Her voice catches as she relates this story to explain why she launched Justice That Works. The new nonprofit aims to bring humanity, equality and effective solutions to Arizona’s legal system. Her first goals: to open a rehabilitation-focused community court and foster citywide safety by supporting neighborhoods, not surveilling them.
“It’s getting people to change the way they think about what our justice system is being used for, and whether or not that impacts crime or creates safety,” the Berkeley Law graduate says. “Those are the ostensible reasons for the justice system. But in reality all it does is economically devastate largely black and brown communities. And it creates cycles of poverty and incarceration.”

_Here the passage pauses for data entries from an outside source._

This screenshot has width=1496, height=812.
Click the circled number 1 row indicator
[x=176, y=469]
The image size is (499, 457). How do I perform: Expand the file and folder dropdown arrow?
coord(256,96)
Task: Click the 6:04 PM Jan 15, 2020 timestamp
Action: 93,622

No matter what lens you look through – taxpayer, cop, Caucasian, minority – our justice system is troubled. Arizona spends $1 billion-plus annually to lock up more people per capita than any Western state, according to the Justice Policy Institute. Yet our violent crime and property crime rates remain well above the national average, and within three years, 42 percent of released inmates are rearrested, according to the Arizona Department of Corrections.
“It’s a very perverse form of investment,” Hamel, 29, says. “You don’t get any returns. There’s only cost.” Why do we spend so much imprisoning so many for so little benefit? “We just have such a lack of imagination. Whatever problem we have, the solution in this country is incarceration… But [political activist] Angela Davis has a great quote: ‘Prisons don’t disappear problems, they disappear human beings.’”
Until November 2015, Hamel worked for law firm Perkins Coie, mostly on pro bono cases. She represented Diana Ramos, an asylum-seeking single mother who languished in immigration detention for more than four years. Ramos missed her daughters’ high school graduations. Her children were raised by members of their church. The state spent about $230,000 detaining her – all to ensure she showed up on her court date, which she almost certainly would have done anyway.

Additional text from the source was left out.